Attualmente le disparità sono notevoli sia nel numero di addetti che ogni consorzio impiega confrontato con i residente nell’area, sia per quanto riguarda i costi della raccolta.A Torino il costo medio del servizio per persona è di 183,8 euro, circa 70 in più dei 113,3 che si spendono a Chieri. A livello regionale siamo a circa 159 euro, in piena media nazionale, motivo che fa dubitare della possibilità di una diminuzione della Tares. L’Amiat e le altre società stanno, da anni, tagliando tutte le spese superflue, ma, ad oggi, l’unica voce rimasta sproporzionata in alcune aree è quella dei dipendenti.

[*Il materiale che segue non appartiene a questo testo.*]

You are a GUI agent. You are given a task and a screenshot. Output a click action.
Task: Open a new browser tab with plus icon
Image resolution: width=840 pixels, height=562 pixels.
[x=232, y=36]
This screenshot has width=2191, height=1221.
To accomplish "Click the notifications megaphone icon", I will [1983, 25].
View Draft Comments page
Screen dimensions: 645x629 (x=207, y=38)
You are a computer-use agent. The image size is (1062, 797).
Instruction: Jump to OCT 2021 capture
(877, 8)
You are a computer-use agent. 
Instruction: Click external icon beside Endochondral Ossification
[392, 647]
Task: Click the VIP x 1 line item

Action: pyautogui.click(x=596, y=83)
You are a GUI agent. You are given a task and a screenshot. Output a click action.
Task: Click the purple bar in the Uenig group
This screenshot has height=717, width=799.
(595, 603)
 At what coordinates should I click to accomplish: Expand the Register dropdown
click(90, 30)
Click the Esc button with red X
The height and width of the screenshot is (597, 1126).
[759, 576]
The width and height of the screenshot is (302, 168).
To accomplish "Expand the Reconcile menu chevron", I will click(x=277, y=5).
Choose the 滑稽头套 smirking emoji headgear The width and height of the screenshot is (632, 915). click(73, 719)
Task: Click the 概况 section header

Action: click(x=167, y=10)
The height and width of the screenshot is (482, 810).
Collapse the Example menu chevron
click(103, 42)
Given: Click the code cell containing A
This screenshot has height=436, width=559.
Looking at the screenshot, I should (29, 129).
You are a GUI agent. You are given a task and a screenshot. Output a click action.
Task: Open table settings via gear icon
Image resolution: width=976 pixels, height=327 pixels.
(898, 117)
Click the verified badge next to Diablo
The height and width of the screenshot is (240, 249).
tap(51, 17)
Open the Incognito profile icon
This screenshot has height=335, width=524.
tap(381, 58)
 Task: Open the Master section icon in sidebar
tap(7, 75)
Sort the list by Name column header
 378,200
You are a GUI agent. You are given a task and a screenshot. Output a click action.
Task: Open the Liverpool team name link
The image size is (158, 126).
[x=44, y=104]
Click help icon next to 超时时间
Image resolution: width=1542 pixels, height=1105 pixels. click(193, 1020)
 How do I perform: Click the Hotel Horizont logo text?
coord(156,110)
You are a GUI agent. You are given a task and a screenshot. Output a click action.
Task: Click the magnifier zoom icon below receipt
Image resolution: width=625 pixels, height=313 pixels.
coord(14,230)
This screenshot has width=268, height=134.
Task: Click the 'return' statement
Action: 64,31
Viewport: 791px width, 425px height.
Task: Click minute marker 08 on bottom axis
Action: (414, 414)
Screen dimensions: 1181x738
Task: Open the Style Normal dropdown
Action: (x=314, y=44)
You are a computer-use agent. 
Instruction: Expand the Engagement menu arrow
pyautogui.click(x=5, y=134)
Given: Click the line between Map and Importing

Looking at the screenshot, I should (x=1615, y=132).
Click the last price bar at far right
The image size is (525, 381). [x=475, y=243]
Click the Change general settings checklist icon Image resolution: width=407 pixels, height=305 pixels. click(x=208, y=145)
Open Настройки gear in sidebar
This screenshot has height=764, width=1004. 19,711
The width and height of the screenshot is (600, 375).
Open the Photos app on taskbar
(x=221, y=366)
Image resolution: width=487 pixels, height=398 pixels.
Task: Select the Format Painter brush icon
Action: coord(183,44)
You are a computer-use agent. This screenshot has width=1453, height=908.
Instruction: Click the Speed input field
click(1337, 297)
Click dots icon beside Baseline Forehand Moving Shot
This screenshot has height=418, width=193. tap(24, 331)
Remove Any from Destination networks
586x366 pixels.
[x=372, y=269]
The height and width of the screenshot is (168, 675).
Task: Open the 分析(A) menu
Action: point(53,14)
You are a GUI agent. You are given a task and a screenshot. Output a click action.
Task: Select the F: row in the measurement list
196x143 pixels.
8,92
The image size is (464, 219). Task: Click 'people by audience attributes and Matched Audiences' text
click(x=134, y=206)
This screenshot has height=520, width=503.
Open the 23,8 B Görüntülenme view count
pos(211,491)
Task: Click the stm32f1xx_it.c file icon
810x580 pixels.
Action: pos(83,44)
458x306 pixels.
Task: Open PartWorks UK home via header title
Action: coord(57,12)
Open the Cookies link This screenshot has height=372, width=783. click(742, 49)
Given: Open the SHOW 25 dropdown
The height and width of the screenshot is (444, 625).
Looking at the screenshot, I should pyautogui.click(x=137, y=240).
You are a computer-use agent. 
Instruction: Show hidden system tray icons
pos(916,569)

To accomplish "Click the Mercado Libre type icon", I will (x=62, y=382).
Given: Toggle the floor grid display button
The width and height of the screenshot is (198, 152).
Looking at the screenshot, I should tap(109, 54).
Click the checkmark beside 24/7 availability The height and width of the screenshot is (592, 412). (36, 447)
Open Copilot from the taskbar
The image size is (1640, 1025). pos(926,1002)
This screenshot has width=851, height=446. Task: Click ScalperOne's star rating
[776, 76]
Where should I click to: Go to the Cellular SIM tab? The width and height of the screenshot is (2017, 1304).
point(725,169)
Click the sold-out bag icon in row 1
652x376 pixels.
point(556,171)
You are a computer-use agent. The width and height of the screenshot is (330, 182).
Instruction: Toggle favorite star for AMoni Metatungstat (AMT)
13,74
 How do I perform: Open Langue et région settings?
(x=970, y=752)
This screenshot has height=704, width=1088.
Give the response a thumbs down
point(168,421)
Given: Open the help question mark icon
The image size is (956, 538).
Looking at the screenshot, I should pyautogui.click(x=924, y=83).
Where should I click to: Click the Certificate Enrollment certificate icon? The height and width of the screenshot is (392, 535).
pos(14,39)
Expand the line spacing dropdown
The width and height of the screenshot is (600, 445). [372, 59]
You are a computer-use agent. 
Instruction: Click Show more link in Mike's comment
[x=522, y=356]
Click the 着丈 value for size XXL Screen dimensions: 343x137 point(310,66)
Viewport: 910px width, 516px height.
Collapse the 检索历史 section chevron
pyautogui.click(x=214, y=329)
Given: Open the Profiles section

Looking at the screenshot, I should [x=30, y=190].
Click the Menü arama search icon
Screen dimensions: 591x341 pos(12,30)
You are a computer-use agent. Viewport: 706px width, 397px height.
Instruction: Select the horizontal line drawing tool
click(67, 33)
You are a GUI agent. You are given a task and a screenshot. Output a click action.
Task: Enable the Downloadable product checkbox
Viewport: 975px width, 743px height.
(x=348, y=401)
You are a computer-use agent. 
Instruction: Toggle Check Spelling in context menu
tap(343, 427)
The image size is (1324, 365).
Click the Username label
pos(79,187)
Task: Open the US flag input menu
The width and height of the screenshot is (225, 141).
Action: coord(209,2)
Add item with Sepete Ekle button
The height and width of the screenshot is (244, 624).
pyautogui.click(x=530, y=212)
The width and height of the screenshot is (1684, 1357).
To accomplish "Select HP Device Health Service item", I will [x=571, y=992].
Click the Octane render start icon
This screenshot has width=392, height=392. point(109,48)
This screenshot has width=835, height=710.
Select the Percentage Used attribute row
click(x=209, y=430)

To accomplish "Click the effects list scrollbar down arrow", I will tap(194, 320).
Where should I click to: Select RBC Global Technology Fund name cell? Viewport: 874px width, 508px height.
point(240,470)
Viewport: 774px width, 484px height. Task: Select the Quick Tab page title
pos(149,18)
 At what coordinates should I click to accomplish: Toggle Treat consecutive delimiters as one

I torinesi pagano 1.836 addetti alla raccolta rifiuti (di cui 330 impiegati e dirigenti), oltre due lavoratori ogni mille abitanti. Uno sproposito se paragonato ad una qualsiasi delle altre zone piemontesi: a Moncalieri, Nichelino e paesi limitrofi ci sono 0,15 dipendenti ogni mille residenti, a Ciriè o in Val di Susa 0,3 e la media regionale non supera gli 1,3.
Uniformare costi e gestione del personale sembra davvero l’unica strada da percorrere (e di gran carriera) per alleggerire le bollette dei torinesi.